En 2012, l’Observatoire de la compétitivité présentait une étude de 74 pages, dans laquelle il comparait le Grand-Duché à la cité-État. Il voulait ainsi déterminer comment « mieux satisfaire » les exigences de la « business community ». Car, notait l’étude, les managers feraient « plus confiance » au gouvernement singapourien qu’à celui du Luxembourg lorsqu’il s’agit « d’améliorer la gestion des finances publiques » ou de « s’adapter aux changements économiques ». Lié par des « engagements institutionnels » tant externes (Union européenne) qu’internes (dialogue social), le Luxembourg aurait « moins de marge de manœuvre » que son concurrent asiatique. « Der Stadtstaat besticht dabei durch seine autoritäre Ausprägungen, die im Westen oft kritisiert werden, aber wohl auch der Disziplin dienlich sind », opinera le Wort dans un commentaire.

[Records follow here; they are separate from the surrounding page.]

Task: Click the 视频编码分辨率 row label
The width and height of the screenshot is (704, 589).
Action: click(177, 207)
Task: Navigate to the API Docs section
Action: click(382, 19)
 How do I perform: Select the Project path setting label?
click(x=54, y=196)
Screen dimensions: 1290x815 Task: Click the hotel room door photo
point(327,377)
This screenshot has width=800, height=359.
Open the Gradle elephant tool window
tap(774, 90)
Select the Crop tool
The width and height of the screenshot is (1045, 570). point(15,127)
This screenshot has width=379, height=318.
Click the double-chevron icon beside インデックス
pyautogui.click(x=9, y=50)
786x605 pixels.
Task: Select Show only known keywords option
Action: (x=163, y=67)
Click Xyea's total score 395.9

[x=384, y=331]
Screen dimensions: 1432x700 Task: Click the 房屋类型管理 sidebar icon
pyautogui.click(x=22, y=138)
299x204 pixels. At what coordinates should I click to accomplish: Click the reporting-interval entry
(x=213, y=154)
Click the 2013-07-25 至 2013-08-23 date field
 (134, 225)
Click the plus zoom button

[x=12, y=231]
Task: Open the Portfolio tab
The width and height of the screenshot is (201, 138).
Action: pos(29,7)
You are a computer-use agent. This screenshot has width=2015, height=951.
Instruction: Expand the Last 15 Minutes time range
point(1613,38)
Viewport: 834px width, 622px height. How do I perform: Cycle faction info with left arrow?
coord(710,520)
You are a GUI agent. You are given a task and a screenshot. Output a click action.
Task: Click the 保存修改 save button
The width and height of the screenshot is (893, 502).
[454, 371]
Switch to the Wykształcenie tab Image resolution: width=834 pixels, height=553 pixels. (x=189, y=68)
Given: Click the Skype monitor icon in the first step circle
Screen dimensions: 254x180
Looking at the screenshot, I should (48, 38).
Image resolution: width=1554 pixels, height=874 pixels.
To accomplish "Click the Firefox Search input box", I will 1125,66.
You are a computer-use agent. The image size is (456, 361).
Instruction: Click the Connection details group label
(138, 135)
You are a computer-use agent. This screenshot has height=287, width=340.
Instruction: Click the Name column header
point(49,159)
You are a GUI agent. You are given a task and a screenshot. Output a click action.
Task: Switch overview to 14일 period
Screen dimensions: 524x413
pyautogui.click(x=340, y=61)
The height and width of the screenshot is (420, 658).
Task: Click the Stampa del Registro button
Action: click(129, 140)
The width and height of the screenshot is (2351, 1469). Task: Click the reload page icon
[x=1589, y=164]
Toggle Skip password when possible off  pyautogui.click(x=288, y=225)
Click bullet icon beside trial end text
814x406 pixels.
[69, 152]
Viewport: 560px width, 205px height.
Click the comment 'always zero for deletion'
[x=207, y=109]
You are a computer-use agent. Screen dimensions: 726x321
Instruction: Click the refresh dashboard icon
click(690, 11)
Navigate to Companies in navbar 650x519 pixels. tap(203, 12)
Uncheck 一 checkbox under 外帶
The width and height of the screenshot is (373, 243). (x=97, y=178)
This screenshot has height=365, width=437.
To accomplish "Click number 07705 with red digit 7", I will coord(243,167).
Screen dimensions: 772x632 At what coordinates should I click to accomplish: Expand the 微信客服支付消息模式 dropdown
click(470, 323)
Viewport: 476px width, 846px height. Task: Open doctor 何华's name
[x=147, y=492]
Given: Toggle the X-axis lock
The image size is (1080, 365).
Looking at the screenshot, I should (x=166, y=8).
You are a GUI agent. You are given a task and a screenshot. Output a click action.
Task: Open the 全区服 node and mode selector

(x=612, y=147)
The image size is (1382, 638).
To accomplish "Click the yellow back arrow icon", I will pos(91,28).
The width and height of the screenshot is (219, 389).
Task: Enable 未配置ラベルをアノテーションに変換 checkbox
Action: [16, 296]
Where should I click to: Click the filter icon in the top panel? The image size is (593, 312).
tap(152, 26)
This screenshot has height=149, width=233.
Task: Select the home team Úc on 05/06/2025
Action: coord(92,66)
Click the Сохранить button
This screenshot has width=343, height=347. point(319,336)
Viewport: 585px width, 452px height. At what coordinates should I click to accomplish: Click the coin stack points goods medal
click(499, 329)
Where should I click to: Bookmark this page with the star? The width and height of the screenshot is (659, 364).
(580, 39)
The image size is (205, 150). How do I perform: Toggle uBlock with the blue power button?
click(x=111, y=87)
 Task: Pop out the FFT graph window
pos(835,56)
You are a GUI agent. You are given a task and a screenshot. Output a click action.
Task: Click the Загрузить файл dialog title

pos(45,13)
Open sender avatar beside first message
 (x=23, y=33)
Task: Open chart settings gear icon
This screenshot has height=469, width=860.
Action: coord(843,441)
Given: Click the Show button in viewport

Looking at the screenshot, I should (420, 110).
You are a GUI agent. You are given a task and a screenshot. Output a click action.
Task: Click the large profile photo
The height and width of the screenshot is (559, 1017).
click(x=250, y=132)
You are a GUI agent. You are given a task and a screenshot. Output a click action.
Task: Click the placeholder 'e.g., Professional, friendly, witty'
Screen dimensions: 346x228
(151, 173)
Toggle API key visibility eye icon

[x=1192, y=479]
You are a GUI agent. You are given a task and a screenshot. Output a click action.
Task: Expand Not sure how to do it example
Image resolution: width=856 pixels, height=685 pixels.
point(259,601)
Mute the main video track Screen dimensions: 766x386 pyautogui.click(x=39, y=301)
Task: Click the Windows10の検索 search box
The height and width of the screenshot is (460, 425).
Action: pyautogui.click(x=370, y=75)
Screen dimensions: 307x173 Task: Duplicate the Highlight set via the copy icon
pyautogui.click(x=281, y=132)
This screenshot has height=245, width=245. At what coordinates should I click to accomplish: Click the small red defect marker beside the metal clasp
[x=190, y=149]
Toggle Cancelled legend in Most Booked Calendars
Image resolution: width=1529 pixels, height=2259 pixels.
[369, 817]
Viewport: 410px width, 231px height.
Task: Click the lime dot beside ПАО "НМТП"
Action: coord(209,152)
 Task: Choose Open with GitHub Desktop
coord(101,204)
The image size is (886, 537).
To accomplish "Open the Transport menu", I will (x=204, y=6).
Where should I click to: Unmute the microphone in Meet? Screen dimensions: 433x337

L’Observatoire de la compétitivité passait donc à la moulinette une dizaine de benchmarks internationaux pour constater que, par rapport à Singapour, le score du Luxembourg était plombé par la sous-catégorie « labour freedom », qui désigne la liberté du capital d’exploiter le travail. (Il est touchant de voir l’application de bon élève avec laquelle le ministère de l’Économie s’étale tous les ans sur des classements comme celui concocté par la Heritage Foundation, un think tank ultra-libéral et climato-sceptique financé par Koch Industries.) Trop rigide le droit du travail ; trop élevé le salaire minimum ; trop compliqué le licenciement des « redundant employees ». Néolibéral en dehors de ses frontières, le Luxembourg est un des rares pays européens à avoir gardé plus ou moins intact son État social, financé – et c’est tout le paradoxe junckérien – grâce à la manne offshore.
Si le Luxembourg est étatiste dans les affaires sociales, Singapour l’est dans les affaires immobilières. Les urbanistes luxembourgeois, exaspérés par les longues procédures, sont fascinés par la rapidité avec laquelle des grands projets se réalisent dans la cité-État. C’est que presque cent pour cent du foncier y appartient à l’État, une accumulation rendue possible par des pouvoirs d’expropriation très étendus. Un peu comme si la mission du Fonds Kirchberg avait été étendue à l’ensemble du territoire de la Ville de Luxembourg. Entre 1965 et 1988, le gouvernement de Singapour a exproprié plus de 1 200 sites. Sur les derniers soixante ans, le Housing and Development Board a construit plus d’un million d’appartements, et plus de 80 pour cent des Singapouriens habitent aujourd’hui dans des logements publics (qu’ils ont souvent rachetés). Ces tours construites par le gouvernement ont « stabilisé et harmonisé la société », écrivait l’urbaniste Anne Haila, mais également « permis aux sociétés transnationales établies à Singapour de verser des salaires moins élevés ».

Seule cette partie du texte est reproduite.